Relevant jurisprudence

 

IV.34.  Article 13 requires an effective domestic remedy whenever an applicant has an arguable claim that he or she has been subjected to a violation of another Convention right. However, there is no need for a breach of the substantive right itself to be established in order for a violation of Article 13 to be made out.[96] Also, Article 13 does not require that the applicant always win. Rather, there must be a remedy which is capable of being granted and sufficient of redressing the violation complained of.[97] The action required under Article 13 “must be effective in practice as well as in law, particularly in so far as its existence must not be unjustifiably hindered by the acts or omissions of the authorities of the respondent State”.[98] Finally, in Kudla v. Poland the Court recognized the need for an effective domestic remedy concerning the right to a fair trial within a reasonable time.[99]   

 

The applicants’ complaint

 

IV.35.  The applicants submit that they have been denied an effective remedy by the competent Croatian authorities in relation to their freedom from degrading treatment, their right to education, their right to a fair trial within a reasonable time, and their right to non-discrimination in the enjoyment of all of the above rights and freedoms.

━━━

● **Set task 1**:
Swap "screenshot" for "image" in the records, from their first line through the line holding "Tap the 'Effective", both included. Give back only those lines, otherwise unchanged.
The text and the records are unrelated material.

━━━

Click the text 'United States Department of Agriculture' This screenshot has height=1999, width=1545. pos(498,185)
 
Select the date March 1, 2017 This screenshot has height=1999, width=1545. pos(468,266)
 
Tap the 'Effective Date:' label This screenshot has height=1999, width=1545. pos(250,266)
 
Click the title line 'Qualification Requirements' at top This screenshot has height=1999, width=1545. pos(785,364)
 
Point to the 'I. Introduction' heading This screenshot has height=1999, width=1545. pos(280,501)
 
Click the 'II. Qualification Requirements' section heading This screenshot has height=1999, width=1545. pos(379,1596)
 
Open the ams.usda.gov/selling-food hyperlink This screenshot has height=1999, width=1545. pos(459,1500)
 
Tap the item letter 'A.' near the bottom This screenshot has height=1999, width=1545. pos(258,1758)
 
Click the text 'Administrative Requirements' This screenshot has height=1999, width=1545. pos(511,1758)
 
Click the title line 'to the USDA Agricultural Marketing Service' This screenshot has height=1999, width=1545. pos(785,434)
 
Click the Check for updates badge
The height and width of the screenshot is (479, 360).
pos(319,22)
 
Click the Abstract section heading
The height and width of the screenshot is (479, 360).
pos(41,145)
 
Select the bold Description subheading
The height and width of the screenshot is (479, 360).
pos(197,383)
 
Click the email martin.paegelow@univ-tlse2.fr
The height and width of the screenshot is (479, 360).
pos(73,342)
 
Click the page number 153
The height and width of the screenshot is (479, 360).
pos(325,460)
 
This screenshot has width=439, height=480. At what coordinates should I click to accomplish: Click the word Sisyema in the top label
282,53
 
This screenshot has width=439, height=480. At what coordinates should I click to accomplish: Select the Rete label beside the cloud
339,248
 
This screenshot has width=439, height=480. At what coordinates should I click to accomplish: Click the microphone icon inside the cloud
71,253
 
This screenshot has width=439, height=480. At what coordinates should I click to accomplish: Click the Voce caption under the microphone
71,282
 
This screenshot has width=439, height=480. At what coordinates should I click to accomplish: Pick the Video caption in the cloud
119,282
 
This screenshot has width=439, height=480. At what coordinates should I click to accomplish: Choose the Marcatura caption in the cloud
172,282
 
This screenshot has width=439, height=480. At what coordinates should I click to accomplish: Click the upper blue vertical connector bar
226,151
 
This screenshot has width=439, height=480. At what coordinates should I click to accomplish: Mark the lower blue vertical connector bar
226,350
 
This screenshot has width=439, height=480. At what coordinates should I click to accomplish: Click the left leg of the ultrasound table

━━━

● **Set task 2**:
Put this sentence from the passage on Article 13 into French: "Also, Article 13 does not require that the applicant always win."

● **Full solution 1**:
Click the text 'United States Department of Agriculture' This image has height=1999, width=1545. pos(498,185)
 
Select the date March 1, 2017 This image has height=1999, width=1545. pos(468,266)
 
Tap the 'Effective Date:' label This image has height=1999, width=1545. pos(250,266)

● **Full solution 2**:
De plus, l'article 13 n'exige pas que le requérant obtienne toujours gain de cause.